Весь день лежала Ганка без сил, время от времени стуча легонько в стенку, чтобы убедиться, что я близко; когда я откликнулся, она стучала мне: «Я вас очень люблю». Дорогое дитятко. Отделенный от тебя мертвой стеной, я чувствую каждое твое движение, каждый шаг, каждый порыв души. Неужели же ей так и суждено умереть в полном одиночестве, и никто не приласкает ее, никто ей приветливо не улыбнется? И нет во мне мужества убеждать ее идти в лазарет, где у нее и за стенкой не будет никого близкого. А может быть, и не умрет она, и кровохарканье прекратится – она еще такая молодая и сильная, полная жизни. Все здесь полюбили ее и дают ей это понять. Проходя мимо ее камеры, говорят: «Здравствуйте» или «Спокойной ночи». Жандармы не кричат на нее; некоторые даже оказывают ей мелкие услуги. Один из них недавно долго с ней разговаривал и сказал, что ему жалко, что она сидит в таком одиночестве. Несколько дней тому назад, когда ее хотели перевести в другую, более поместительную камеру и посадить вместе с ней другую заключенную, она не захотела покинуть свою камеру.

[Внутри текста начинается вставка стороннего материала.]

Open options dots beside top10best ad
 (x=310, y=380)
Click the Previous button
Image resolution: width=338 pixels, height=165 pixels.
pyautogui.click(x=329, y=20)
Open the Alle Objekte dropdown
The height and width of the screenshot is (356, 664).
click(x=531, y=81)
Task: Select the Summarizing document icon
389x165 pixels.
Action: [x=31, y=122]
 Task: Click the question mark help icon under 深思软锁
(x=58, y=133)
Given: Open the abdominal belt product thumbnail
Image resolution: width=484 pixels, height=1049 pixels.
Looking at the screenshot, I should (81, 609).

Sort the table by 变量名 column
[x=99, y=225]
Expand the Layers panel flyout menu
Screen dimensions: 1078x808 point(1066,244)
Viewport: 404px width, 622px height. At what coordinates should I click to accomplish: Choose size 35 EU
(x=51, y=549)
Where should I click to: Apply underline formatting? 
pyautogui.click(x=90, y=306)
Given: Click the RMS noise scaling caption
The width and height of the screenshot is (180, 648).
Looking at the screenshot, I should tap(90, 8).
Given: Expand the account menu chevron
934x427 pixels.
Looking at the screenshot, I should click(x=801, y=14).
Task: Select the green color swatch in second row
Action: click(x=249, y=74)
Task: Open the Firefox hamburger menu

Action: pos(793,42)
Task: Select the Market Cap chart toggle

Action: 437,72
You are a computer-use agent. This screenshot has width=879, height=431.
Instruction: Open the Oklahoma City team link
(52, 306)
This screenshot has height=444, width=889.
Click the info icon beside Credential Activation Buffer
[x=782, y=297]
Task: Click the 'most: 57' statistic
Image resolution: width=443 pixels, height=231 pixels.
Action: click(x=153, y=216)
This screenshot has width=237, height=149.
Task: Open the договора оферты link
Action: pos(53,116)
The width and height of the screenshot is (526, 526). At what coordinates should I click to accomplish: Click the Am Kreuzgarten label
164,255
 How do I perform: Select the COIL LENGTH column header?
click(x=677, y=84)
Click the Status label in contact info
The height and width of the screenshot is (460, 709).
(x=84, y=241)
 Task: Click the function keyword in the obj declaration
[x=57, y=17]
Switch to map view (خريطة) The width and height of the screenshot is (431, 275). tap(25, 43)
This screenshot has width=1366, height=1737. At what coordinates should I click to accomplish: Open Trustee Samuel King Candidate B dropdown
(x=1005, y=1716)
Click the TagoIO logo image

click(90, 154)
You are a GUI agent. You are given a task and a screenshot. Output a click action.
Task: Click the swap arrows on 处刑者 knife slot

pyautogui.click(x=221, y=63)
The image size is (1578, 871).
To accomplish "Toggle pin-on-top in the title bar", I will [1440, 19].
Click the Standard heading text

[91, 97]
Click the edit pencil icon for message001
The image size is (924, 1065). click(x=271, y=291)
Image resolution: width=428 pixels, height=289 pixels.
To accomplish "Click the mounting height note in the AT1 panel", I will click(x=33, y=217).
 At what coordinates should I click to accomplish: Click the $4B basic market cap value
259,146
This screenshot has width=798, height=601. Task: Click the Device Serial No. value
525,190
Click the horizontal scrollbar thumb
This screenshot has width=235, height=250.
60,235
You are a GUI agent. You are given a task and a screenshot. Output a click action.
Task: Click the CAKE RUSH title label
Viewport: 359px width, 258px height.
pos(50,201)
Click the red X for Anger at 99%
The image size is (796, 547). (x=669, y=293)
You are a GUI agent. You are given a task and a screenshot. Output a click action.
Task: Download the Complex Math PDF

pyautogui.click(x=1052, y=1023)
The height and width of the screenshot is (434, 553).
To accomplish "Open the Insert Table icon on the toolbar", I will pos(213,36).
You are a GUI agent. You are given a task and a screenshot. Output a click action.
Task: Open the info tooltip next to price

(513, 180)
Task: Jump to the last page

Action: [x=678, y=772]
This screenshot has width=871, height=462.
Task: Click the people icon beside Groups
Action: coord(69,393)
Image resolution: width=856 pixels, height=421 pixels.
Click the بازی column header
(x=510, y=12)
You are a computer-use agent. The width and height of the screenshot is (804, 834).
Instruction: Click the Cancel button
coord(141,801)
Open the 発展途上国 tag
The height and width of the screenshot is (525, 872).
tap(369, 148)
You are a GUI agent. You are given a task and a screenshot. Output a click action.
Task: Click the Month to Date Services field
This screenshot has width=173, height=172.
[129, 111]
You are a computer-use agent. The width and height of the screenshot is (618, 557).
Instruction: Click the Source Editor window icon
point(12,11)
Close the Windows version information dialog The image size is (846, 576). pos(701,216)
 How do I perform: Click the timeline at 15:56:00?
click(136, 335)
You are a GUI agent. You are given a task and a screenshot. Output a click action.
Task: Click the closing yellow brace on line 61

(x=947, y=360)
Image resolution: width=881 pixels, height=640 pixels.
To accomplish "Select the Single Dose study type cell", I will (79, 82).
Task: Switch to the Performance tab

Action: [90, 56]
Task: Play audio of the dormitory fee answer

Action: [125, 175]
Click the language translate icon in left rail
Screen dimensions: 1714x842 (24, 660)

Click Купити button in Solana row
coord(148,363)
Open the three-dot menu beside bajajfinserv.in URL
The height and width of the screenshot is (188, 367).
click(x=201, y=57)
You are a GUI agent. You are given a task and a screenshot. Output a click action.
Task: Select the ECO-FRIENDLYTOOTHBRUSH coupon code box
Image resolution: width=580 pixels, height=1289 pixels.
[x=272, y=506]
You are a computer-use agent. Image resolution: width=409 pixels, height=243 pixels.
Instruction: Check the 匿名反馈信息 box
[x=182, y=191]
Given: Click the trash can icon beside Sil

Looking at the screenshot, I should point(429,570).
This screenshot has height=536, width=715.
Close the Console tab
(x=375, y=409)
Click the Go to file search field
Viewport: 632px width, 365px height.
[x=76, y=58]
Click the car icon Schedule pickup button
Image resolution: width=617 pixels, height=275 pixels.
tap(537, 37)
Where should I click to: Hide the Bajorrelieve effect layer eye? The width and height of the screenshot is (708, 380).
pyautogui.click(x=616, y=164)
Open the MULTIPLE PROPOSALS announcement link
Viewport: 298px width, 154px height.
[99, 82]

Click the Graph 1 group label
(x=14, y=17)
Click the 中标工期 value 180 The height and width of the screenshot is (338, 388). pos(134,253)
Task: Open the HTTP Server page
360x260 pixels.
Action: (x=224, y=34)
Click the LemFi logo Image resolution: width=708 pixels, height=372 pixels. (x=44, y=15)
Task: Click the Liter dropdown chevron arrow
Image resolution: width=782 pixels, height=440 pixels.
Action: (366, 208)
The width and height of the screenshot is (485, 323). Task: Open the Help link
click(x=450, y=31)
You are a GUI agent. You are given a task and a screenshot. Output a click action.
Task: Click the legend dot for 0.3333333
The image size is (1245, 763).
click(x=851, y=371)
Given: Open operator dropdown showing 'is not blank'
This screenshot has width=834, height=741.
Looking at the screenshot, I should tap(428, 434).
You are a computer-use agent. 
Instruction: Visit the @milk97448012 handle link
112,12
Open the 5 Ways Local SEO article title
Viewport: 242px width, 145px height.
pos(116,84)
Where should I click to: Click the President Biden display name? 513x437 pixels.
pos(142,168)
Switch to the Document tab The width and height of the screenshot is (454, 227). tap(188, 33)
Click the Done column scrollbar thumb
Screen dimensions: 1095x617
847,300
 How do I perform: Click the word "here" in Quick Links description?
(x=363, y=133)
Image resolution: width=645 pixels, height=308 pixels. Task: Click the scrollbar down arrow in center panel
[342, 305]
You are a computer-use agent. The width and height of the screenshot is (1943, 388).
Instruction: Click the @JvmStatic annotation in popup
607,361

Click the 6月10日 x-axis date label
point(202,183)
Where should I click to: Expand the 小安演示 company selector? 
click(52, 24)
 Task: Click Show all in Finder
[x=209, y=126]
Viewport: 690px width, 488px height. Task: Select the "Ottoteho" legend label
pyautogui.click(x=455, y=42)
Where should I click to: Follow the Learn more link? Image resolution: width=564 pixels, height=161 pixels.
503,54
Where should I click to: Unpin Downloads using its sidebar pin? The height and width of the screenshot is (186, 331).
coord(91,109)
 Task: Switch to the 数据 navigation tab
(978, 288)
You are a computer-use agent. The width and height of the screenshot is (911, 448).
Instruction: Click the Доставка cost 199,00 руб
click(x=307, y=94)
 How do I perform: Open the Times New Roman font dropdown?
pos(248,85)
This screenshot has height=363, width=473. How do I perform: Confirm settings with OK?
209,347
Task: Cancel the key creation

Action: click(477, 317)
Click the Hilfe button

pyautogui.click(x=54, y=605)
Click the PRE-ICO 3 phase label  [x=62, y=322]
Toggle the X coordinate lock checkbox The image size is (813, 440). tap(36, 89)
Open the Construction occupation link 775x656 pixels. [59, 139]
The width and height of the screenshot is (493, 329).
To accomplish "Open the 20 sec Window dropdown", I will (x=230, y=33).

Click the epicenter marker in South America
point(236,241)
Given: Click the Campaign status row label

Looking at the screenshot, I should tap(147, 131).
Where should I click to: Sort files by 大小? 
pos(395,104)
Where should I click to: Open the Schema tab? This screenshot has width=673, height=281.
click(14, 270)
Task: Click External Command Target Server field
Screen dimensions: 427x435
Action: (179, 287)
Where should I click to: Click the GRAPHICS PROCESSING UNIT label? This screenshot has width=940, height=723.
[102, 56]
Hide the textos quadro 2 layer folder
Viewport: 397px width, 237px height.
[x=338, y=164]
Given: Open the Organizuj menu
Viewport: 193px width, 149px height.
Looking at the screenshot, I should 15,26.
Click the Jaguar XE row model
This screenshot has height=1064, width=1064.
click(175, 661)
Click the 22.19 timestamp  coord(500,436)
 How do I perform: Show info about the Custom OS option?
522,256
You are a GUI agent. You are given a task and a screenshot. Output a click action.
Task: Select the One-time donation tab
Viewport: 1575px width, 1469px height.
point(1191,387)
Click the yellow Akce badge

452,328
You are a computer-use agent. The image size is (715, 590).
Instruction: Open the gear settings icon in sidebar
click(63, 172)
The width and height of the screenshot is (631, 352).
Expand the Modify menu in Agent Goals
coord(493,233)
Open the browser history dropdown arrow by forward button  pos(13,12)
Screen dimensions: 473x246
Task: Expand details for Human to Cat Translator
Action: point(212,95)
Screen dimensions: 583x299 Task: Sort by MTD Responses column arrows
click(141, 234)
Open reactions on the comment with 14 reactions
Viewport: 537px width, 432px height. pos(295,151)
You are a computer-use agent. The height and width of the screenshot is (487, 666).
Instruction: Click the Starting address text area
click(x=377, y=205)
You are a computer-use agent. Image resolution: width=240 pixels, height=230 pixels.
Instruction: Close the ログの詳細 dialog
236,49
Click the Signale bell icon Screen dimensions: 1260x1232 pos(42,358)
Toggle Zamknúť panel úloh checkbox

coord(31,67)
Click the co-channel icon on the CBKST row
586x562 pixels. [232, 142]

В этом коридоре только две наши камеры рядом и такие же две над нами. Там кто-то сидит, но не стучит. Над камерой Ганки сидят двое, и они, как назло, сегодня весь день бегали у нее над головой в своих тяжелых сапогах. Она кричала им в окно, чтобы они не бегали, что каждый их шаг очень больно отражается в голове, но они, по-видимому, не слышали и продолжали бегать. Солдат сердился на нее за этот крик и спрашивал жандарма, отчего она кричит, а она плакала, сознавая свое бессилие. Только к вечеру они перестали бегать. По-видимому, дежурный жандарм сказал, чтобы они не бегали.
Только что Ганка пела какую-то революционную песню; она придумала собственную мелодию, печальную, тихую и жалобную. Но пела она недолго и закашлялась – очевидно, опять кровь у нее бросилась горлом.